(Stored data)
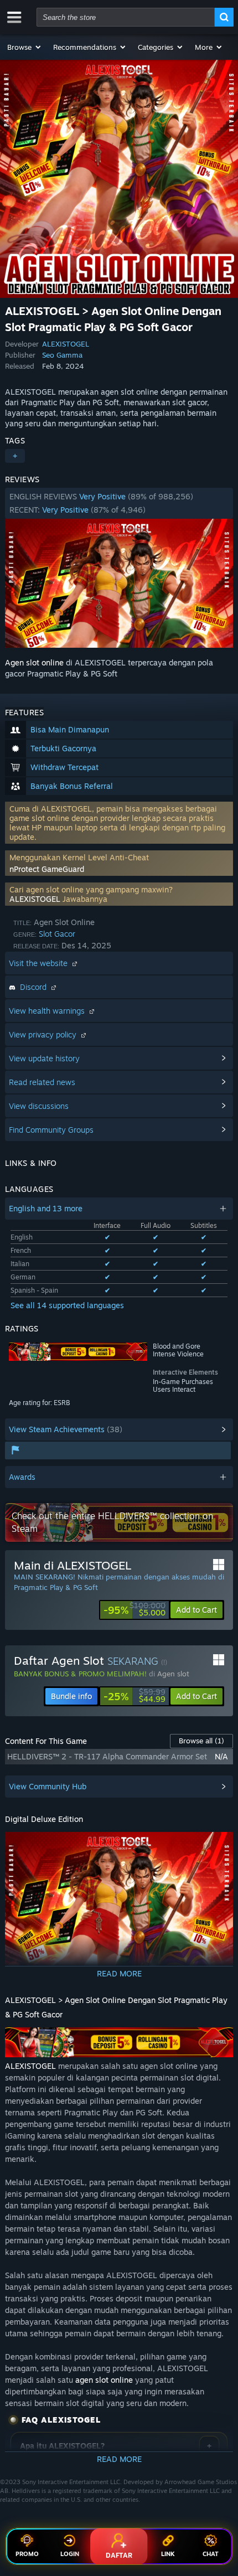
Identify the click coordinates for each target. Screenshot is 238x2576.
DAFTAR (119, 2555)
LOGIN (69, 2554)
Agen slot (173, 1673)
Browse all (201, 1740)
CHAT (211, 2554)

→ **Exercise aim**: Without copying any picture, repeat all of the entries exactly.

→ **Output for this task**:
Identify the click coordinates for each target. Screenshot is 238x2576.
DAFTAR (119, 2555)
LOGIN (69, 2554)
Agen slot (173, 1673)
Browse all (201, 1740)
CHAT (211, 2554)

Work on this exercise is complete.